Réforme des retraites : que disent les sondages ?
Selon les différents sondages réalisés ces dernières semaines, une majorité de Français se prononcent contre la réforme des retraites. Le report de l’âge de départ à 65 ans suscite une opposition encore plus forte.

Réforme des retraites : que disent les sondages ?

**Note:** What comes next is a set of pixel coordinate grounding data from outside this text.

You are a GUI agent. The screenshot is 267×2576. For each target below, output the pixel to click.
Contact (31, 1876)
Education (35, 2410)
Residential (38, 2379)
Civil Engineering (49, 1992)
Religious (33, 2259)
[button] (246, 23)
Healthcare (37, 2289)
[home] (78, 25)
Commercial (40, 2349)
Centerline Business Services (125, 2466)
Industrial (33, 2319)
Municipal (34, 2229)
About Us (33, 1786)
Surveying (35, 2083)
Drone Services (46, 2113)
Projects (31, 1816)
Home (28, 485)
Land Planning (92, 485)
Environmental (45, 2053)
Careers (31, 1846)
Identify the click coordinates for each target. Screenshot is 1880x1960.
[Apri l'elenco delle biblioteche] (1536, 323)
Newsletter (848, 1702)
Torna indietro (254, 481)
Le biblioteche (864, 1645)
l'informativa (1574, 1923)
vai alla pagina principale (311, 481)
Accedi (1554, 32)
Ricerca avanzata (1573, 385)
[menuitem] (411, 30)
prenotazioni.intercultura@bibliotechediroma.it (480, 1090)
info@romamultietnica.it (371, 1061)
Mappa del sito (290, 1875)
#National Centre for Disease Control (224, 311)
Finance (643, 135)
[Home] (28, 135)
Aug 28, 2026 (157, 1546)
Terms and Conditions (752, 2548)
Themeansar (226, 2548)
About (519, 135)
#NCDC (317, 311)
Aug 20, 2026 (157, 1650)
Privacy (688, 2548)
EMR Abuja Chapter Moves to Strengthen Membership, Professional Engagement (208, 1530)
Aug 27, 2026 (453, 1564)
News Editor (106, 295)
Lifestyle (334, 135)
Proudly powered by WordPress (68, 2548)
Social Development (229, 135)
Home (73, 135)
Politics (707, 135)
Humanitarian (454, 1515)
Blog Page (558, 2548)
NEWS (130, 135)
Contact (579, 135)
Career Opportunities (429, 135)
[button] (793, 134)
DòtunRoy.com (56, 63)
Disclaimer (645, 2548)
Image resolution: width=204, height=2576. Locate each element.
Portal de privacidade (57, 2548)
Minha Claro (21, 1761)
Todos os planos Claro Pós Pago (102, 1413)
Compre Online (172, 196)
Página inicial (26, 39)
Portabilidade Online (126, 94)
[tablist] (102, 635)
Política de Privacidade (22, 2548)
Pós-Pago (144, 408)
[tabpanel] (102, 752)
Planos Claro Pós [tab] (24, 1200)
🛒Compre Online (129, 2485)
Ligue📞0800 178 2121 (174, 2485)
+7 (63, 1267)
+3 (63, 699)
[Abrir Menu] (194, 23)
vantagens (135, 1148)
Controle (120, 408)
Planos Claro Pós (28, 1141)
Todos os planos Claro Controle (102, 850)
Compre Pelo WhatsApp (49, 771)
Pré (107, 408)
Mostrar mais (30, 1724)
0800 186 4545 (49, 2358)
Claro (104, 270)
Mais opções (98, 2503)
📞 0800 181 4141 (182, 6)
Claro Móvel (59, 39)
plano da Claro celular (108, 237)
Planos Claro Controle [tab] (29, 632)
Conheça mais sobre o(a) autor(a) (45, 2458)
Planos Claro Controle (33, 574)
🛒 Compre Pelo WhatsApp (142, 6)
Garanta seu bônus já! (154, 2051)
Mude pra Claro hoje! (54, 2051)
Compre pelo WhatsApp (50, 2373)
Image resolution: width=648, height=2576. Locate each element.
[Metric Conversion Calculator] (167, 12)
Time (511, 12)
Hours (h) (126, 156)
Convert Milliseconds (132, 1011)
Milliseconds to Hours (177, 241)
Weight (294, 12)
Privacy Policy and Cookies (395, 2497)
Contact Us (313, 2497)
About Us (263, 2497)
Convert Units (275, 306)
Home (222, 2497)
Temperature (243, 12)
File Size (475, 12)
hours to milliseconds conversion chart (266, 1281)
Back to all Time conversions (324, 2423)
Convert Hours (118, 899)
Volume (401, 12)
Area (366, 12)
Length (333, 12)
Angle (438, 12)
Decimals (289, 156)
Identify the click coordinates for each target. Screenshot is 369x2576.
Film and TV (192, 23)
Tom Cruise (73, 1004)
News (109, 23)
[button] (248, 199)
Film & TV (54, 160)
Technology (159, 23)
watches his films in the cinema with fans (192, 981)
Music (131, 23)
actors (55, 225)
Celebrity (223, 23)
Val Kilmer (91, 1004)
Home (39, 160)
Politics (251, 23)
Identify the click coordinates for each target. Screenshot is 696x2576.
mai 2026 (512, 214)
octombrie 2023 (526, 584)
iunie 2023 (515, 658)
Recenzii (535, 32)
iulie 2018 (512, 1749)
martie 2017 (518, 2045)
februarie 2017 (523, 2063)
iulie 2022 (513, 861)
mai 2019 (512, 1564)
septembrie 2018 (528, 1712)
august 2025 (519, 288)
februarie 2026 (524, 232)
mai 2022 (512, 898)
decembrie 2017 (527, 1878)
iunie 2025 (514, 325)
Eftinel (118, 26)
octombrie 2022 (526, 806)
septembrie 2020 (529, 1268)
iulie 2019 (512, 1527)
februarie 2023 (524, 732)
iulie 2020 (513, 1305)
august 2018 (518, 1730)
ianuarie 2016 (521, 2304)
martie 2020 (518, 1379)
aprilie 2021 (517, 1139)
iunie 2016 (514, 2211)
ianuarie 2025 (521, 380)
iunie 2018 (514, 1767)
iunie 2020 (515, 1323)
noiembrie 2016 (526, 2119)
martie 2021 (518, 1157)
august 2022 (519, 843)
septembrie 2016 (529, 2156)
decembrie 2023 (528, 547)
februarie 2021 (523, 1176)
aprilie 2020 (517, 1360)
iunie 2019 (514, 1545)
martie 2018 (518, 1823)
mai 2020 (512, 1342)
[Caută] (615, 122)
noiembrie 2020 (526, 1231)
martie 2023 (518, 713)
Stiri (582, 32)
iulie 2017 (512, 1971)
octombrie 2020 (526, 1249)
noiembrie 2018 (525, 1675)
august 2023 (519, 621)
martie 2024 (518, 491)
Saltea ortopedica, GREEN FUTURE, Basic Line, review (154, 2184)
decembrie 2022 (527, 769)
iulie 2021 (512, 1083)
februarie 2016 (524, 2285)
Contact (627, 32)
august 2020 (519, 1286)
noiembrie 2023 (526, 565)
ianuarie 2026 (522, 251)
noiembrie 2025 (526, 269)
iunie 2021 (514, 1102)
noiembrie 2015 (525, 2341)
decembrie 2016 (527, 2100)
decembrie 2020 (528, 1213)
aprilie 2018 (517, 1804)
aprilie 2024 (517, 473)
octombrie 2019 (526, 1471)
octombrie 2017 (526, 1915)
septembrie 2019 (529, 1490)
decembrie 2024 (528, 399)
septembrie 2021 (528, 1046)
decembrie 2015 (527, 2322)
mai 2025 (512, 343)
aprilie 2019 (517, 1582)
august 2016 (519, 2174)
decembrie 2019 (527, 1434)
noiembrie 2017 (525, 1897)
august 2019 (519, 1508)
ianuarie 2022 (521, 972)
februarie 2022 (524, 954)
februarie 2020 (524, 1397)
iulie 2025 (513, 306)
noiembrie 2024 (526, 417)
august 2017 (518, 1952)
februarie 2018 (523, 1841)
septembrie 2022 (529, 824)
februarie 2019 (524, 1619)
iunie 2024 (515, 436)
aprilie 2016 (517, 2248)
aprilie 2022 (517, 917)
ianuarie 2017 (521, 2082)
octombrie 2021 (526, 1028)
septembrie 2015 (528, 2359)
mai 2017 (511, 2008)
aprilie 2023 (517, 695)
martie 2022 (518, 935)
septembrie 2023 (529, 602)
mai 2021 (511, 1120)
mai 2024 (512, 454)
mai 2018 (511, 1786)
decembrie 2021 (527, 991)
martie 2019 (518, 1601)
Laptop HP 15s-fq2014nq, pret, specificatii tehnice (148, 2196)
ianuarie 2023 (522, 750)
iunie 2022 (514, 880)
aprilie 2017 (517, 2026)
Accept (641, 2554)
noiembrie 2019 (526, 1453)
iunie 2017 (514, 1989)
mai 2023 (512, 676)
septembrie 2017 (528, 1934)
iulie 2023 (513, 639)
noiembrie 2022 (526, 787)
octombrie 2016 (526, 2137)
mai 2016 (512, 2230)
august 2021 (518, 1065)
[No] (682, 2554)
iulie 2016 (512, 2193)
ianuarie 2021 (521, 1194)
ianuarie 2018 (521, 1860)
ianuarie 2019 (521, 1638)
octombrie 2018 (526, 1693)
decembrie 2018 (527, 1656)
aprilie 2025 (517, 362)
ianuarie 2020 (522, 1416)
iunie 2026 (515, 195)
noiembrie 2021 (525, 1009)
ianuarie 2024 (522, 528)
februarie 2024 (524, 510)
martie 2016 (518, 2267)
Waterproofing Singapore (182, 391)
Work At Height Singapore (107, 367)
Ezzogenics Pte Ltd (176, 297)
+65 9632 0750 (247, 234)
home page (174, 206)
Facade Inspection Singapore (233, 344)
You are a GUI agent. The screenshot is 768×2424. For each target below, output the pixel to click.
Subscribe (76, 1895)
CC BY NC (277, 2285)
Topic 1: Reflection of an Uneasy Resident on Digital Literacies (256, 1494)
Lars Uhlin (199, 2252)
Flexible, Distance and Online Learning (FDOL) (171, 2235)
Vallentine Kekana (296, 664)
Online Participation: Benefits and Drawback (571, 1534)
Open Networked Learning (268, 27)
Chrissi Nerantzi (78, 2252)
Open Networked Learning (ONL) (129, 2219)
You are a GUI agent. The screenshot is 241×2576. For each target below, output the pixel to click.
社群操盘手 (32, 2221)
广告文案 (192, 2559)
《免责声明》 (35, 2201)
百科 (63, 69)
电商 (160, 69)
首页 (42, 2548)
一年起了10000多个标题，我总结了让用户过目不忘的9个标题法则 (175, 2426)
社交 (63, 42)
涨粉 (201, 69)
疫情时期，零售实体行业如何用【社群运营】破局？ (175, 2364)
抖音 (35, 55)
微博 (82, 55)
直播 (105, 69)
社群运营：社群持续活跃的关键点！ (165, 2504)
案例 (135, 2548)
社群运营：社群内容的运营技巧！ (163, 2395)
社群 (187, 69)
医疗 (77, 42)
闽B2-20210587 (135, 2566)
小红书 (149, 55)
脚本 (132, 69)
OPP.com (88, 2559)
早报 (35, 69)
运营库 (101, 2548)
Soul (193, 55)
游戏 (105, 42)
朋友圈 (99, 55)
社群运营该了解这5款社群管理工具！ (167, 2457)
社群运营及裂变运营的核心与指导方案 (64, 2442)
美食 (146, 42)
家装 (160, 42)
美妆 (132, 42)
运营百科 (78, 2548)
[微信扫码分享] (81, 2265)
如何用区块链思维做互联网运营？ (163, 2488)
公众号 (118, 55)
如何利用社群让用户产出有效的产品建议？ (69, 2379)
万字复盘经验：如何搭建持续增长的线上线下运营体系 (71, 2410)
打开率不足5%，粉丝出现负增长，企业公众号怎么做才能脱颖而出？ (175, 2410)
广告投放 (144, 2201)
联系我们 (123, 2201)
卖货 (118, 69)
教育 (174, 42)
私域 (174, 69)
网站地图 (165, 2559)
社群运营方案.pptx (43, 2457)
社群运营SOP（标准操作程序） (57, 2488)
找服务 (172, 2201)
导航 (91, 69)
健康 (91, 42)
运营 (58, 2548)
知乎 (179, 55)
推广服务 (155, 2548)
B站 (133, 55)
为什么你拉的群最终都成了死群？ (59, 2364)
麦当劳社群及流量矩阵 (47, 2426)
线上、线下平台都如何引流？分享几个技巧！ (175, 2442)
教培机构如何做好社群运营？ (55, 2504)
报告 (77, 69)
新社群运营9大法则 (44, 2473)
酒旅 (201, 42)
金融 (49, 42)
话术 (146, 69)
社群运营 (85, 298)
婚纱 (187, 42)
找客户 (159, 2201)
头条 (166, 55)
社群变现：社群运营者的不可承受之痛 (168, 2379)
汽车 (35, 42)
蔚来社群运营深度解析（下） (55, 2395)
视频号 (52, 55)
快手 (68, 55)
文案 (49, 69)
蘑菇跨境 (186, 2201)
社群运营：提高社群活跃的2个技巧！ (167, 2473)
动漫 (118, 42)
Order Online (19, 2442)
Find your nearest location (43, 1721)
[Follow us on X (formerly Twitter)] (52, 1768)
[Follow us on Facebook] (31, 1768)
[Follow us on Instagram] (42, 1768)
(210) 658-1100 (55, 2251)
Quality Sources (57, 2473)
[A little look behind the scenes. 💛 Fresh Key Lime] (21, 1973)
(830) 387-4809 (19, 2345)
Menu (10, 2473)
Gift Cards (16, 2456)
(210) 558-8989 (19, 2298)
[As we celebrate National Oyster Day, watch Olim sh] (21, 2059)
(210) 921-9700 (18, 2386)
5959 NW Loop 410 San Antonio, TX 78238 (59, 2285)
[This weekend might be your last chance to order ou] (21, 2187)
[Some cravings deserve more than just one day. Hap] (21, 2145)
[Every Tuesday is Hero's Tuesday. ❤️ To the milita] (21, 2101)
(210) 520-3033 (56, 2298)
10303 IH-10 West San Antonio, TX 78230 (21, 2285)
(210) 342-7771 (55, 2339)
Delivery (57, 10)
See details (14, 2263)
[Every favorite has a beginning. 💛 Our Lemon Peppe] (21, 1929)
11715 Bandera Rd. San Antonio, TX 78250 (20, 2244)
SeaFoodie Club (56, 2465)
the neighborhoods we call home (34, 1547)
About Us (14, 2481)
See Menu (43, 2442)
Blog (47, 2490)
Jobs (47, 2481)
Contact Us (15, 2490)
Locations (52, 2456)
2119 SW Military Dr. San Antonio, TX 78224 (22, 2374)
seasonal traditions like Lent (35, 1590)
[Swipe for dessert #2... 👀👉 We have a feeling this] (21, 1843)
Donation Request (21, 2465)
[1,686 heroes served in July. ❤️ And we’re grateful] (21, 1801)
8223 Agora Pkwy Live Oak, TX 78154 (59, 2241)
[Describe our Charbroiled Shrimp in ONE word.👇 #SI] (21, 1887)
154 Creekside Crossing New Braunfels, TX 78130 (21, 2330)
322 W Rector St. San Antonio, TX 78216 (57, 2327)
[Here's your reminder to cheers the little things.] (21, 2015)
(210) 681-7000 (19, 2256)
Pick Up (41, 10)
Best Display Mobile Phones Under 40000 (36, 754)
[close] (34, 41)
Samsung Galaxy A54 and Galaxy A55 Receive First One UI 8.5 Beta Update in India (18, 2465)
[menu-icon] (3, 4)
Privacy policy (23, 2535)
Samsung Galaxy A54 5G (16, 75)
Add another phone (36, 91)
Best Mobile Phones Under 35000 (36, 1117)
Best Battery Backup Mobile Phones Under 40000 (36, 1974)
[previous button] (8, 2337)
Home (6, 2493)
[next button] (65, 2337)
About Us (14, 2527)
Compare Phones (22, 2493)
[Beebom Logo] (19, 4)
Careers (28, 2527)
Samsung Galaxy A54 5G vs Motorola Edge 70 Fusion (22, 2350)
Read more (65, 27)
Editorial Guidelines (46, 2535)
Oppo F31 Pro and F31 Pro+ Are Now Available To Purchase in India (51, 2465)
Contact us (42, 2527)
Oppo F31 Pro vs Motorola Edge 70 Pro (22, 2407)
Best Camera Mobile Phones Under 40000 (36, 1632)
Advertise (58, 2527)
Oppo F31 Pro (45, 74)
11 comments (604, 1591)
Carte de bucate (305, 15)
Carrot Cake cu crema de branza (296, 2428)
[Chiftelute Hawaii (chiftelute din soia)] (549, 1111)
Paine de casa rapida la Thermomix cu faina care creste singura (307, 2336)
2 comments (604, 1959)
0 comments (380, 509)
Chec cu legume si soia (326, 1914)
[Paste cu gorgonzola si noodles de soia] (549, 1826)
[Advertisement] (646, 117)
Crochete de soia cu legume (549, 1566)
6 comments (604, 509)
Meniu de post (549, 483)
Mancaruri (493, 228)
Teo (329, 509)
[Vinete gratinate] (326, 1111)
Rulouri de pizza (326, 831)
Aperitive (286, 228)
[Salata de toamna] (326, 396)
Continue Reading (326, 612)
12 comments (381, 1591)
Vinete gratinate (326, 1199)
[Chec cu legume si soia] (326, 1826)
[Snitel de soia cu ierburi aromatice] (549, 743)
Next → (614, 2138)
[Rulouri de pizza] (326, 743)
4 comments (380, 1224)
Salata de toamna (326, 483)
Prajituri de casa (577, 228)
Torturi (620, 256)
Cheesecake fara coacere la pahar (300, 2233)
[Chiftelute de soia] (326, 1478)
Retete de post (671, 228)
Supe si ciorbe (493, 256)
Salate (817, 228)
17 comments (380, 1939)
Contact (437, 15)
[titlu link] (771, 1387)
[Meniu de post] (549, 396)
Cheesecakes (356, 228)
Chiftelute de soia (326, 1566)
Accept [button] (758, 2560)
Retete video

Selon les différents sondages réalisés ces dernières semaines, une majorité de Français se prononcent contre la réforme des retraites. Le report de l’âge de départ à 65 ans suscite une opposition encore plus forte.
Alexandre Poussart

Temps de lecture :

4 min

Publié le

Mis à jour le

Sur la réforme des retraites, les sondages se suivent et se ressemblent. Une majorité de nos concitoyens sont opposés à la réforme des retraites du gouvernement, qui prévoit de repousser l’âge légal de départ à la retraite à 64 ou 65 ans. Selon un sondage Harris Interactive-Toluna pour RTL publié le 2 janvier, 54 % des Français ne veulent pas de cette réforme. 44 % se disent favorables. Paradoxalement, une majorité estime que cette réforme est prioritaire (53 %, contre 59 % en septembre). « Ces derniers mois, on observe que l’urgence à rétablir notre système de retraites diminue dans l’opinion publique », note Jean-Daniel Lévy, directeur délégué d’Harris Interactive, en charge des stratégies politiques et d’opinion.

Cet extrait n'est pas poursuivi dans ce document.